Sunday, August 26, 2007

Mile Markers

You've seen a mile marker before, I know. They mark the road to tell you how far you've come on your journey down a particular road. Sometimes you watch them tick by- if you're bored or really concentrating on the trip. Sometimes they zip by you unnoticed, until the next thing you know, you're a lot further down the road than you knew.

Parenting, I've learned, is a journey down a long, and winding road. There are many mile markers along the path- first smile/steps/words, first day of school, riding a bike without training wheels..... and so on and so on. Sometimes, you really notice these milestones and celebrate them. Sometimes they slip by, and just seem like part of the day-to-day scenery. After you've seen trees or mountains or corn fields for hours, you start to take them for granted. "Yeah, another field, another pretty view..."

Well, I know I've dozed off on the parenting trip, been so busy that I didn't notice some important things, been too stressed to really appreciate all those little moments, but I'm wide awake and fully aware of the "big" things that are happening and about to happen in my house in the upcoming months.

Tomorrow, my youngest "baby" begins high school! I sat here tonight and remembered the day I stood with him on the elementary school playground waiting for the bell to ring so he could go into kindergarten. I had tears in my eyes and was trying not to cry. He looked so big and yet so small, and he was a little nervous but a lot excited. He was so proud to be going to school like his brother and sister! Where has time gone? How is it possible that little boy is now going off to high school with his dad tomorrow? With this realization, also comes the other that if all those years went by so quickly and right under my nose, than these next few will go even faster, and it will all be over before I have had time to take it all in.

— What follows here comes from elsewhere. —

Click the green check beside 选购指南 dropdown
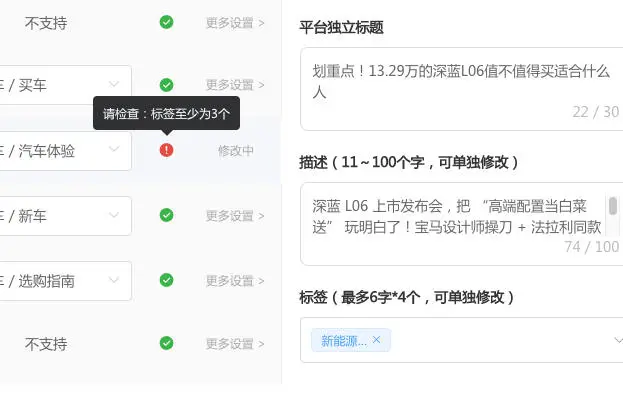The image size is (623, 418). click(166, 281)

This week, my middle "baby" and only baby girl, will start her IB journey; a road trip of her own that will prepare her for rigorous academic work, for college, and for whatever path she allows God to lead her down. She will begin the long trip of looking at, comparing, and choosing her college and her adult work field. I don't know what path she's going to take, but I look forward to watching her make those choices in the next year or two. And hopefully to being able to be a part of that process with her. It will soon be her time to prepare for graduation and all those "big" moments that are just waiting on the sidelines for her.

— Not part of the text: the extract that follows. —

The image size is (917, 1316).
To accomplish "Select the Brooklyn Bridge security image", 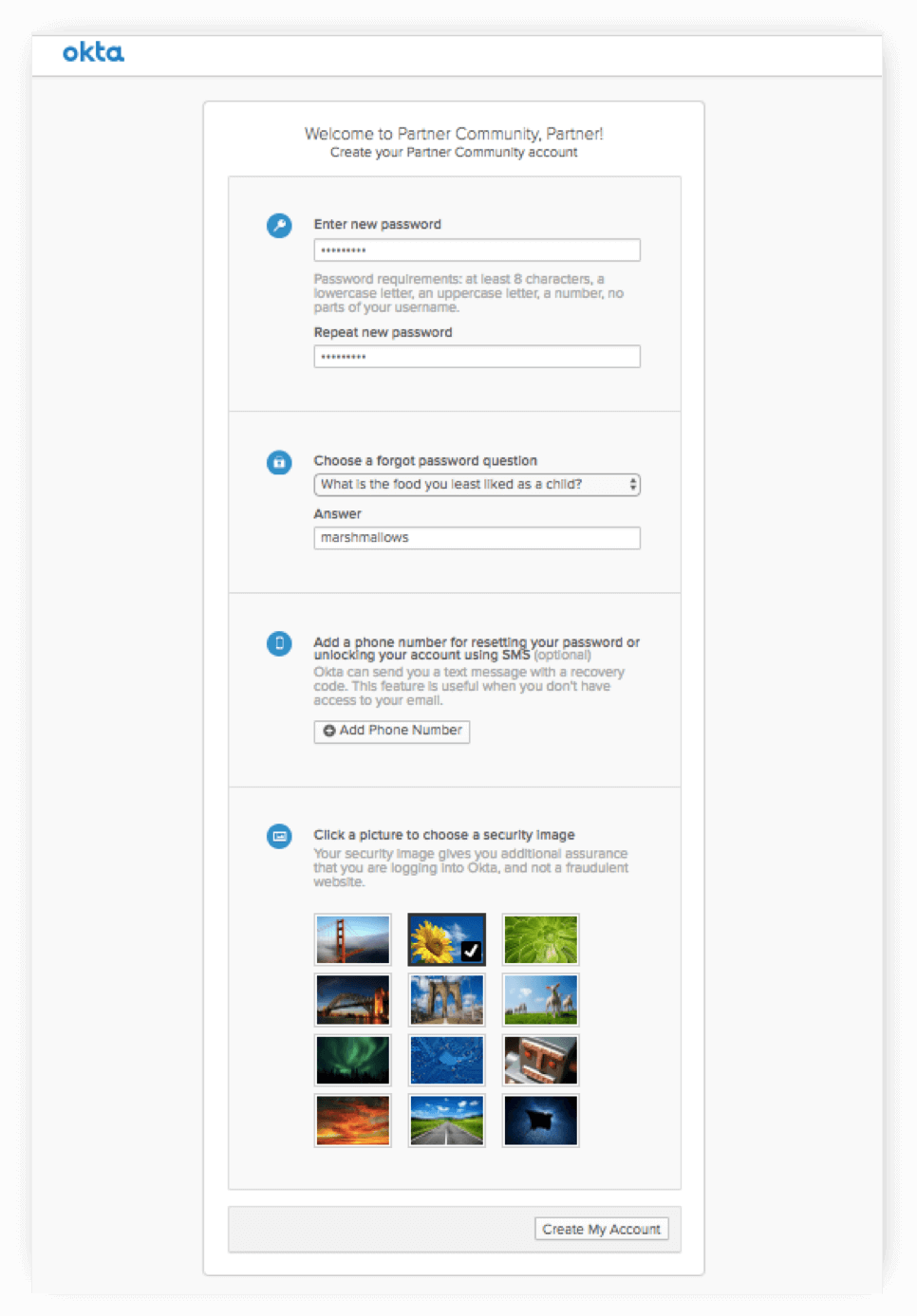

This week, my oldest "baby" will enter high school for his last year- a senior. How can this be? He is 17 and has made his career & college choices. We've had his senior picture day and received his proofs; now we have to order our first set of senior pictures. Soon will follow graduation announcements or invites or whatever they're called now. He will soon have to enter the adult world; he will have to find a way to fund a used car and insurance before this school year is out, and by next summer he will need to be working full time so he can pay for his expenses and his first year of college. This year I will get to help him apply for college and financial aid. It really hits me funny! It was 20 years ago that I was a senior in high school, and my mom was going through all these important events, plus she was helping me to plan and pay for a wedding. YIKES!!! How my momma must have felt! Robert will graduate almost 20 years to the day from when I did.

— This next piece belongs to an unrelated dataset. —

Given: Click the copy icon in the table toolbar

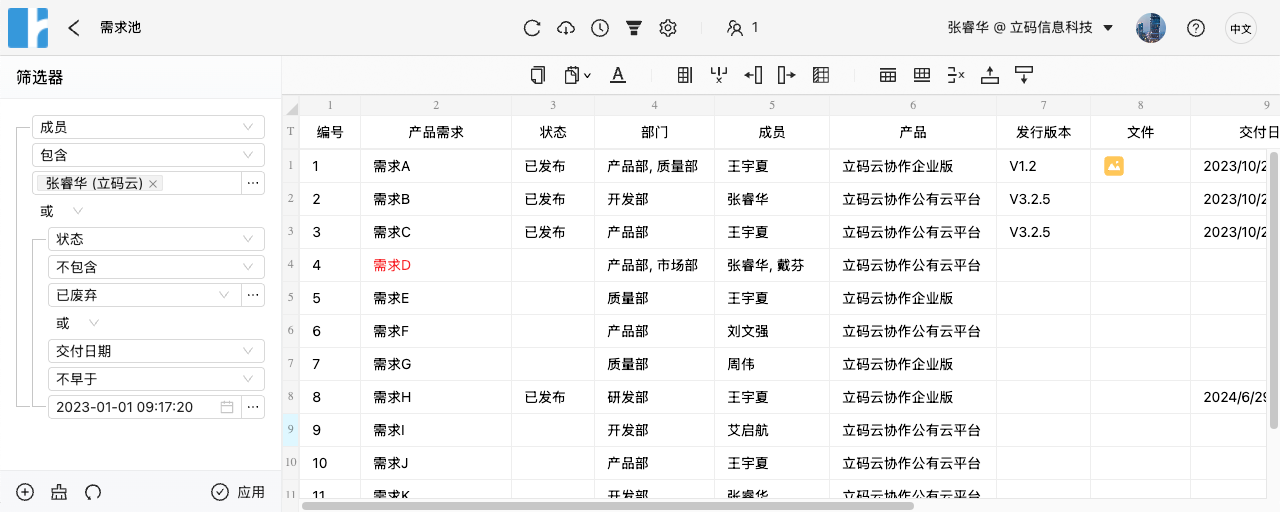Looking at the screenshot, I should (538, 75).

Yeah, I'm not missing these mile markers! I see them, and I'm counting them go by one by one; they fly by faster and faster with each year my kids have grown. Here in our city, the mile markers count down the 1/10s of miles in the city; that's how I feel right now. I feel like I'm watching every little bit of the road go zipping by me at a fast pace. I hope I can make these next few weeks, months, last years be the best for all of us. I hope I can cram so many memories in all of our minds so we'll have them to cherish down the road when we're somewhere else on the path of life.

Sometimes the parenthood journey has been hard, even painful. I've felt like a lousy parent so many times I can't even count them all. There have been times, the scenery wasn't so pretty and the path we were travelling on got really hard. But this has been the most rewarding journey I could have ever taken. The rewards and enjoyment have far and beyond outweighed the trials and hardships. When my children move on down their own paths, I know we will still meet on the road and still see each other- maybe at rest areas, maybe at campgrounds, maybe just waving at each other as they pass me by in the fast lane. :) I'll miss them terribly; my house will be so quiet and boring without them, but I know I'll adjust to that part of my journey too. I'll learn to enjoy that scenery. I will get to see things and go places on my journey that I haven't gotten to yet because I was a mom. I'll be able to tell my kids about my new trip and can share things with them as they begin their parenthood journey.
But for now, I'm just going to enjoy this last leg of my "mommy" trip. The end is getting closer. And, yes, kids, "We're almost there now."